There were still a few items that needed to be carried in from Bill's car, including some small two-way radios and some cameras he and Maria had brought with themfrom Phoenix. Also Joe Keogh wanted someone to check at the desk on the chance that another room in the hotel might have become available.

As soon as the two young investigators had been sent out of the room to accomplish these errands, conversation among the three men who remained became somewhat less guarded.

"Mr. Strangeways," said Keogh, in a speculative tone. It was a comment, almost a question.

Strangeways leaned back in his chair and raised an eyebrow. "Do you see any reason, Joseph, why I should not use that name?"

"No. No, none at all. A change of names doesn't surprise me. It's just your being here that does. When you walked in on us this afternoon I was—surprised." He hesitated. "So, is it a fair guess that some of your people are involved in Cathy Brainard's disappearance? And how did you know John and I were here?"

The man who was now calling himself Strangeways nodded slowly. His answer ignored the second question. "At least one of my people, as you call them, is concerned. I fear not innocently. I mean Tyrrell."

"Tyrrell? Edgar Tyrrell, the one who—?"

"The artist, who disappeared approximately half a century ago.
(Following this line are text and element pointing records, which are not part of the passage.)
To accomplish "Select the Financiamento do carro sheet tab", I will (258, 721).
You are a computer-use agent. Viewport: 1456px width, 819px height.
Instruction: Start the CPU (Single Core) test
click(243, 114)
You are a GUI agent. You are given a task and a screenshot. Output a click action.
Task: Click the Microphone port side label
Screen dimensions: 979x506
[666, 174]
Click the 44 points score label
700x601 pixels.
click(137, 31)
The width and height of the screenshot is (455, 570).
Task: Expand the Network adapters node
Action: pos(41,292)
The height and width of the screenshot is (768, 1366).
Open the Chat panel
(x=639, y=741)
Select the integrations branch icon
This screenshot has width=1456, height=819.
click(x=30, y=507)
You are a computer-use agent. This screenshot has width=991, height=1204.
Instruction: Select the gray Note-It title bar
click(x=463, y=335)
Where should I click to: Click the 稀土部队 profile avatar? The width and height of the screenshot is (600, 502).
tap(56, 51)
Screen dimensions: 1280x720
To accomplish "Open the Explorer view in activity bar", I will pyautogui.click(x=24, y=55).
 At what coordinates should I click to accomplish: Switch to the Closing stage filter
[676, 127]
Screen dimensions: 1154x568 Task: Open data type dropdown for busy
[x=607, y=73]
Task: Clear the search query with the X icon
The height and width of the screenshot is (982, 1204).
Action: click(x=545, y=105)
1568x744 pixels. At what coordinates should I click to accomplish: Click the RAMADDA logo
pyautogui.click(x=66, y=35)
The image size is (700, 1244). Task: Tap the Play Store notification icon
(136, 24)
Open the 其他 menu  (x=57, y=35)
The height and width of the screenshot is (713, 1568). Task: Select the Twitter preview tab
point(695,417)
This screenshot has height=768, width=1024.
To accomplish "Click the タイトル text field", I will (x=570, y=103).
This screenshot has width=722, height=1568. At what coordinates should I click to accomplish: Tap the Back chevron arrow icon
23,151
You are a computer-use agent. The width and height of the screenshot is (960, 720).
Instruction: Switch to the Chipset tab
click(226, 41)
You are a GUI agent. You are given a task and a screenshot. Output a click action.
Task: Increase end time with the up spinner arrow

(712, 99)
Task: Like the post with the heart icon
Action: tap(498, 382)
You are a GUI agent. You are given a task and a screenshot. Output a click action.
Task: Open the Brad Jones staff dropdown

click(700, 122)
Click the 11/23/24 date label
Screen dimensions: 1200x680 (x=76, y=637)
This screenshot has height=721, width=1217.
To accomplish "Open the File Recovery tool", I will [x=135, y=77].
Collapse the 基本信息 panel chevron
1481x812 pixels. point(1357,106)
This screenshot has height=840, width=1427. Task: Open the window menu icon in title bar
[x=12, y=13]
Yes, he is nosferatu. Oh, there are indeed complications." Strangeways stood up slowly, staring in the direction of the window, where clouded daylight had not yet entirely died. "A thought occurs to me. I am going outside, Joseph. I take it you are soon going to visit the Tyrrell House?"

"That's my plan."

"Then I shall probably meet you on the way." Strangeways turned to leave. Joe was vaguely relieved to see that he opened the door and passed out of the room in mundane breather's fashion. Of course the day's clouded sun was not yet down.

"Vampires," John Southerland said meditatively, as soon as the door had closed behind one of them. "Okay, Joe. Where are we now? What are our two new helpers going to say if we start briefing them about vampires?"